Macron Tidak Meminta Maaf atas Pembunuhan 9 Demonstran Tahun 1962
Pada peringatan 60 tahun pembunuhan 9 pengunjuk rasa damai, Paris masih menolak untuk mengakui tanggung jawab pemerintah atas apa yang dikenal sebagai Pembantaian Metro Charonne.
Polisi Prancis menyerang sebuah protes yang dipimpin oleh serikat pekerja terhadap OAS yang terkenal, sebuah kelompok paramiliter yang dikenal karena kekejamannya selama Perang Kemerdekaan Aljazair.
Dengan perang imperialis Prancis yang hanya enam minggu setelah mengakui kekalahan dan dengan pembicaraan damai yang sedang berlangsung, pembantaian itu merupakan intimidasi berdarah terakhir yang mematikan terhadap anti-imperialis domestik dan kaum kiri.
“Kiri, Unionis, dan Komunis selalu berada di garis depan dalam upaya membuat Prancis menarik diri dari Aljazair, tetapi untungnya ada kelompok lain. Dan tentu saja, kelompok utama yang menanggung penindasan dalam situasi ini adalah orang Aljazair sendiri, jangan lupa bahwa ratusan orang Aljazair ditenggelamkan di Paris hanya empat bulan sebelumnya.”
Negara Prancis tidak pernah mengakui kesalahannya dalam skandal itu, atau meminta maaf, atau membuka arsip negara sepenuhnya.
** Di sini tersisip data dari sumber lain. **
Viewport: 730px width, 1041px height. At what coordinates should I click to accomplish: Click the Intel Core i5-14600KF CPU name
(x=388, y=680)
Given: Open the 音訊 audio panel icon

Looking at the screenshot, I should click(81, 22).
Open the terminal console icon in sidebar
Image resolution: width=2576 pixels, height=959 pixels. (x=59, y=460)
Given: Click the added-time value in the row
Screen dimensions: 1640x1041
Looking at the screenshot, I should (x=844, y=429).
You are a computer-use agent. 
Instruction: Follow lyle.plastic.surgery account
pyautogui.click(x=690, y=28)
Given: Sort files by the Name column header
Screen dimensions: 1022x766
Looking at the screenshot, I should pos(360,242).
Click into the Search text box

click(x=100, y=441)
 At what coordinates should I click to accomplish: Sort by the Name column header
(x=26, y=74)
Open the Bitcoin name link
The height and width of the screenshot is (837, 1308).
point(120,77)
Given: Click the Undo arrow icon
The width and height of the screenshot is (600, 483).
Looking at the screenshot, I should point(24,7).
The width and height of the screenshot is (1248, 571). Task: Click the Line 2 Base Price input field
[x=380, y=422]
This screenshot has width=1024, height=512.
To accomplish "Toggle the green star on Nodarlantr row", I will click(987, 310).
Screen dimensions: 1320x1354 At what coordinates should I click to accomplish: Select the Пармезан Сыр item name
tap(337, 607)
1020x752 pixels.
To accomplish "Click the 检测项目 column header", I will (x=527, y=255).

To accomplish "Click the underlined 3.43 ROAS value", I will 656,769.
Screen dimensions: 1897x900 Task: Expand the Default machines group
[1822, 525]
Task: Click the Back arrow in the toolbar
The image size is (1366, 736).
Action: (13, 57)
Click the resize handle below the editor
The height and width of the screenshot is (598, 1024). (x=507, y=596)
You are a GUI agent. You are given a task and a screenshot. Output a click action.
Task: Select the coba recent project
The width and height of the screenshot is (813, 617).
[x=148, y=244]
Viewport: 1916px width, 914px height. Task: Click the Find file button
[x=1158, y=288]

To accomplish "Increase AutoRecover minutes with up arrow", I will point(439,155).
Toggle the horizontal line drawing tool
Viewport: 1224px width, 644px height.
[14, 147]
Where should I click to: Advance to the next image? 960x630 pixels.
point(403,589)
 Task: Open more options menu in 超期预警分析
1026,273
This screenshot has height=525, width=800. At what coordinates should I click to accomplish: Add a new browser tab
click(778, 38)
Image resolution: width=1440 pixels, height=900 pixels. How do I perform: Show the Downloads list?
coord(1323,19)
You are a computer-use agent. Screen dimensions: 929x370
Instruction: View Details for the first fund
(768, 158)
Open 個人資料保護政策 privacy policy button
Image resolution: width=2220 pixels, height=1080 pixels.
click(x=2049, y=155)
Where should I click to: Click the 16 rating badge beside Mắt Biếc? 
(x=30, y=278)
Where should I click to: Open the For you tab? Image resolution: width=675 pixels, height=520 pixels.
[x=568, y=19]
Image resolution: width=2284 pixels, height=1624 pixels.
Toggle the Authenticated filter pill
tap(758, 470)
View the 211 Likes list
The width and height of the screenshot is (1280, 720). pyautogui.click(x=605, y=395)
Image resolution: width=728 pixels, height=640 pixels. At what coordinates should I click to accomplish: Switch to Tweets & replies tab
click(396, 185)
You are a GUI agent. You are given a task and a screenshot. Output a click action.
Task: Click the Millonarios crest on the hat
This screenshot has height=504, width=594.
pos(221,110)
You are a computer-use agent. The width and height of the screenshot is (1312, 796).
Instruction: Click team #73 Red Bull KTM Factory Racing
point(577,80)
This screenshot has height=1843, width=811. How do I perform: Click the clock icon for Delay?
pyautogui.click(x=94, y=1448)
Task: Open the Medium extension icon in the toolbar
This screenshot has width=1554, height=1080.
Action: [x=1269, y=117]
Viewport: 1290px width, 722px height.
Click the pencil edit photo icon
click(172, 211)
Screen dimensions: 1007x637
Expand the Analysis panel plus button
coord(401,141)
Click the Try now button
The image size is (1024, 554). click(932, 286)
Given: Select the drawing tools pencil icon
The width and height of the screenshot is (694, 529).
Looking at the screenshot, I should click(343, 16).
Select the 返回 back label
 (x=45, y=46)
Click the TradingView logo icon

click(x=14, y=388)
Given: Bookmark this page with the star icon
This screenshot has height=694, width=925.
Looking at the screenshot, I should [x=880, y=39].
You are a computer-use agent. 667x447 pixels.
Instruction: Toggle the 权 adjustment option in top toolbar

Mungkin memikirkan pemilihan umum April mendatang, Presiden Emmanuel Macron mengatakan dalam sebuah pernyataan singkat bahwa dia memberi "penghormatan" kepada para korban dan keluarga mereka. Bagi banyak orang, kata-kata itu gagal.
“Ini adalah kejahatan negara yang diciptakan bersama-sama dengan kepolisian brutal. Tidak dapat diterima untuk melupakan bahwa kekerasan polisi tetap menjadi masalah besar hari ini sama seperti masalah besar enam puluh tahun yang lalu, rasisme dan kekerasan polisi mengambil alih terlalu kuat di Prancis hari ini dan terutama di lingkungan miskin kita.”
Dengan menolak mengakui pembunuhan pengunjuk rasa damai sebagai kejahatan negara, banyak yang khawatir hal itu bisa terjadi lagi di Prancis. Di bawah demonstrasi Rompi Kuning, yang masih terjadi secara nasional setiap hari Sabtu, 5.000 pengunjuk rasa terluka parah, lebih dari 1.000 terluka kritis, skor cacat seumur hidup dan 11 kematian.
Pemilihan umum presiden Prancis didominasi oleh empat kandidat sayap kanan yang tampaknya berusaha untuk saling mengalahkan dalam Islamophobia dan Xenophobia, menyebabkan banyak pengunjuk rasa mencatat betapa sedikit perubahan Prancis dalam 60 tahun.